[YOUR INSTRUCTIONS]
Would you print the entire listing exactly, leaving nothing out?

[ENTRIES SHOWN]
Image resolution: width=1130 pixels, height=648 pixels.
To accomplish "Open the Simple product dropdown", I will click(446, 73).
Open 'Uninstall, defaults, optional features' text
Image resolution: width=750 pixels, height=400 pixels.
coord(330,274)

[TASK RESULT]
Image resolution: width=1130 pixels, height=648 pixels.
To accomplish "Open the Simple product dropdown", I will click(446, 73).
Open 'Uninstall, defaults, optional features' text
Image resolution: width=750 pixels, height=400 pixels.
coord(330,274)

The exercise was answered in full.